The task
Count the lines of the entries below that contain the string "Instruction", treating uppercase and lowercase as different, and give only the number.

(Element lookup records)
^^^^^^^^^^^^^^^^
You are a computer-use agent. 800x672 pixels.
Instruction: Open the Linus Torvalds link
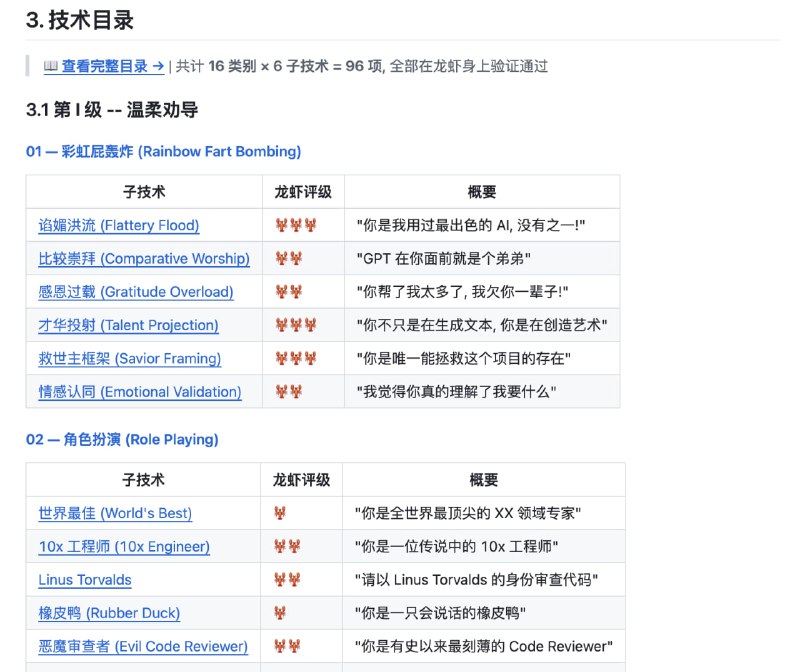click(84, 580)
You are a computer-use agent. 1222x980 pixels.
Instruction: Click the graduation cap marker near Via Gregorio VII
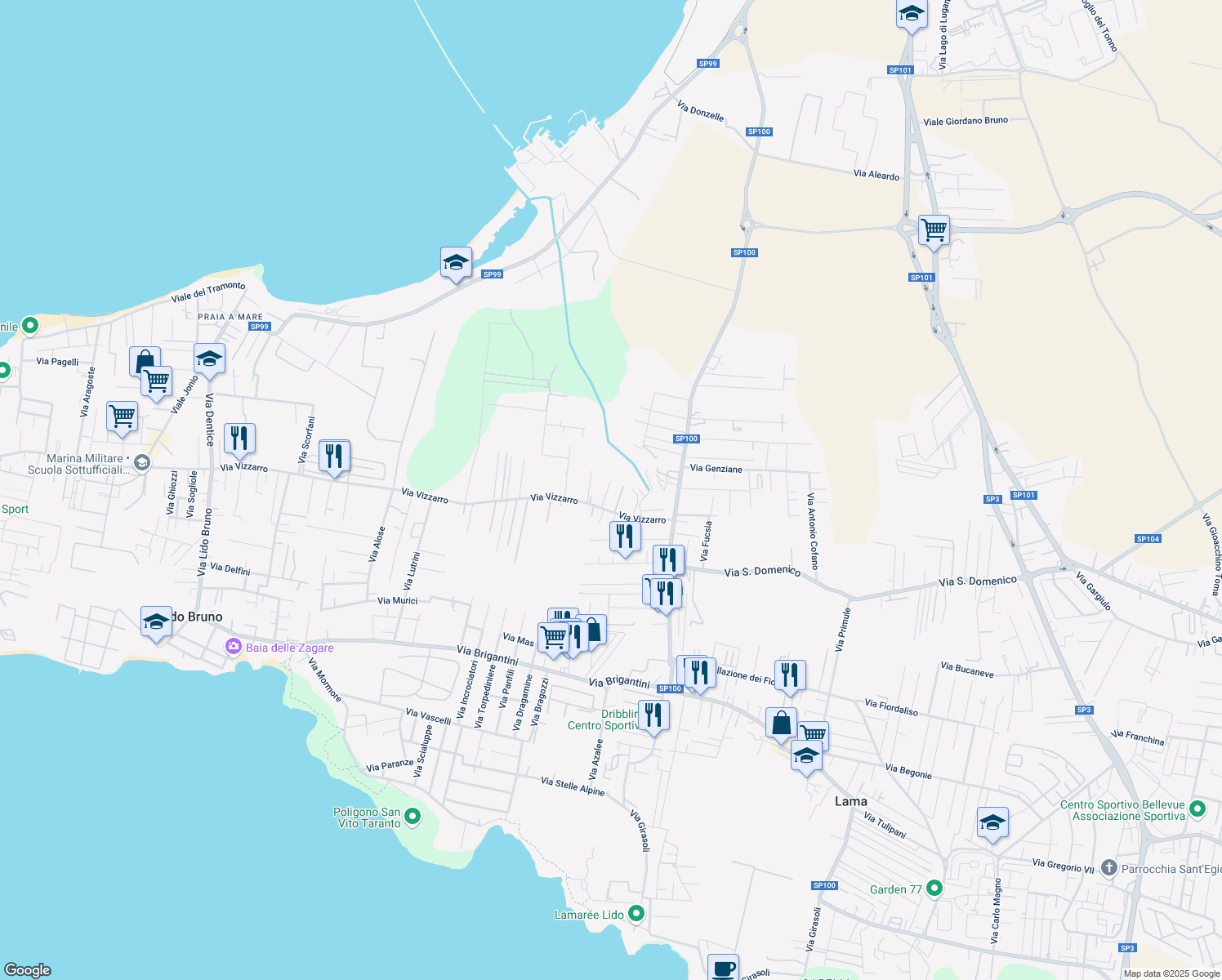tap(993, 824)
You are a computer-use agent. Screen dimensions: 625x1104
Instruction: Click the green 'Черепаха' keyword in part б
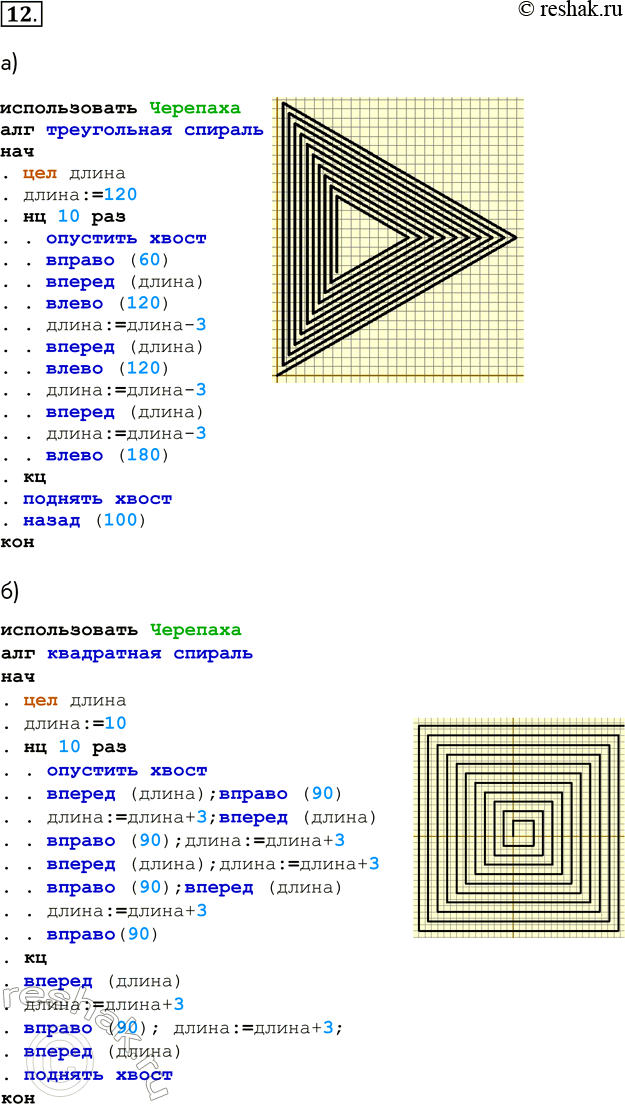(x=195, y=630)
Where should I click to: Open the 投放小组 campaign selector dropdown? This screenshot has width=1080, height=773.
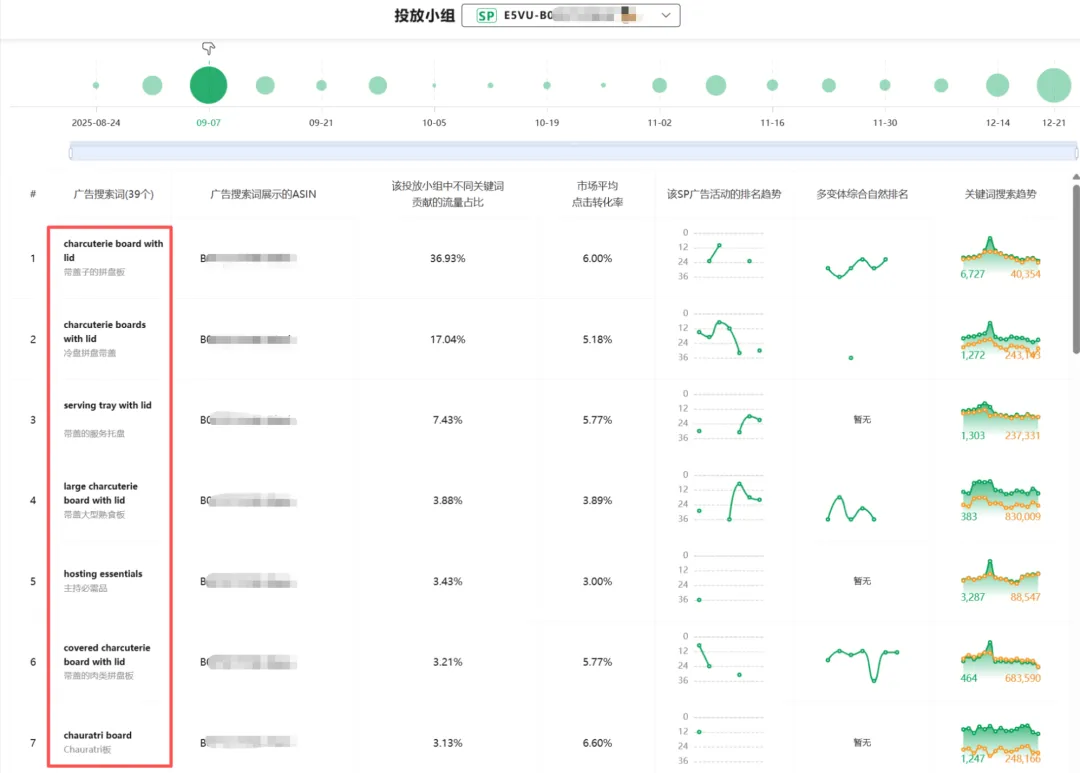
^^^^^^^^^^^^^^^^
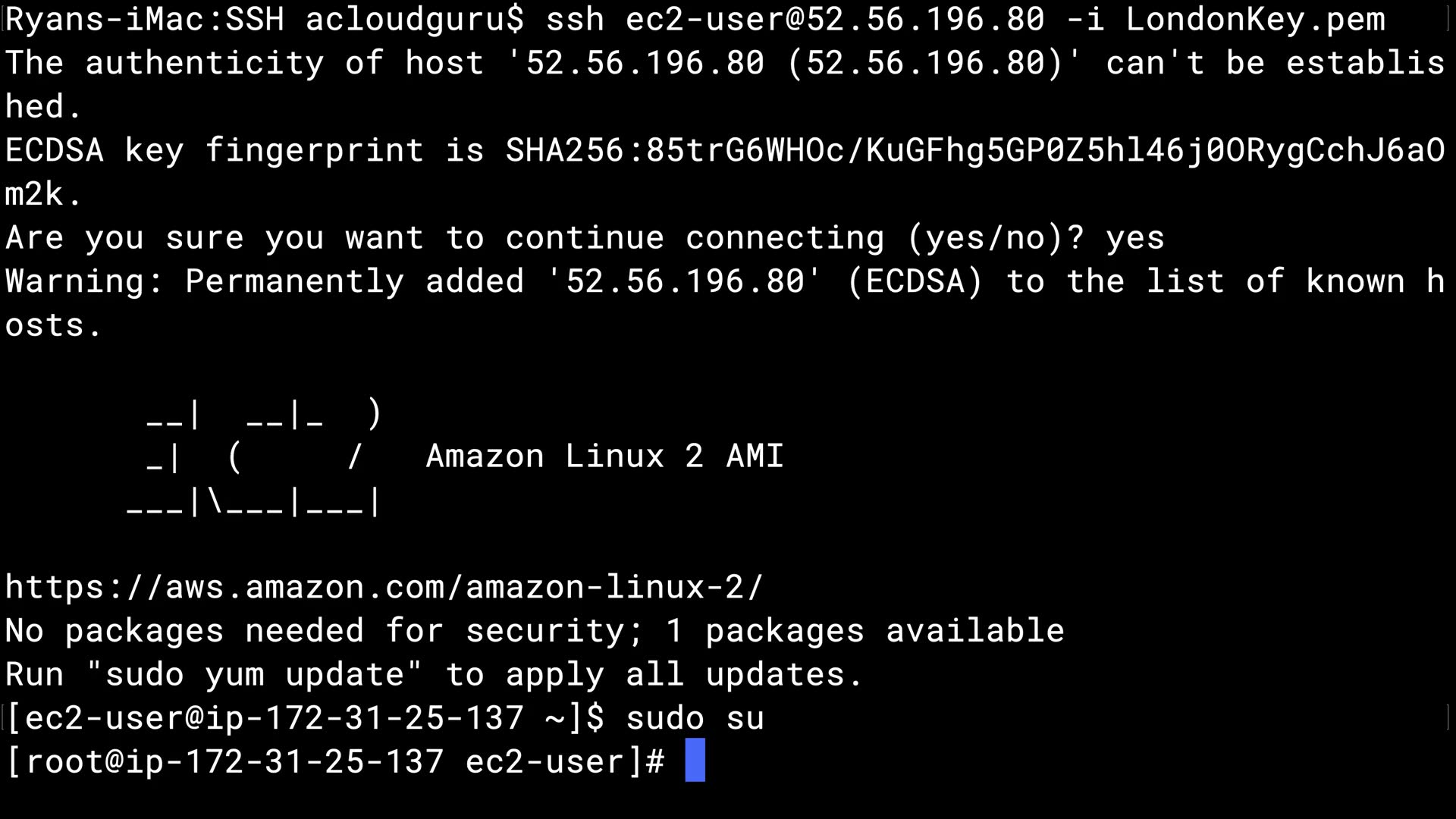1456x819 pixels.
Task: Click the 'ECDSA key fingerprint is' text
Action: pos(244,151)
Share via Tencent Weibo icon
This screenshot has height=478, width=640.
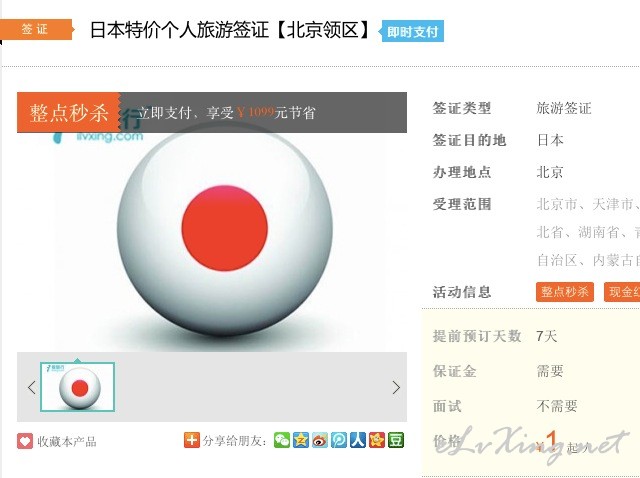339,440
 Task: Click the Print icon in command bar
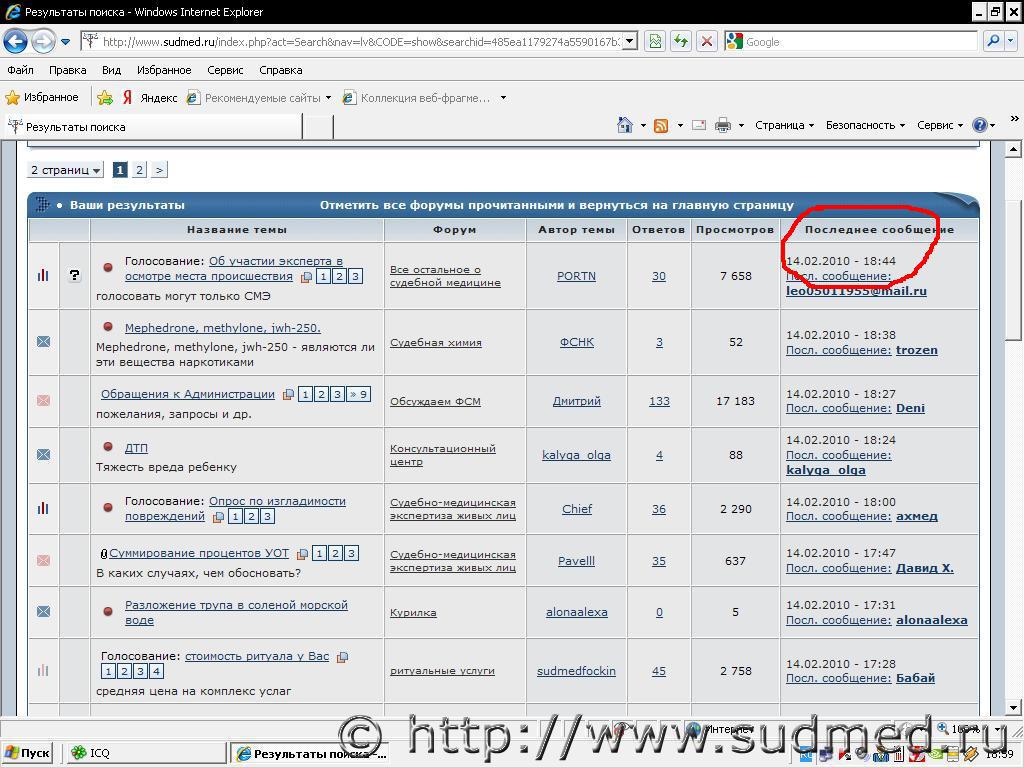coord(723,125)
^^^^^^^^^^^^^^^^
Task answer
3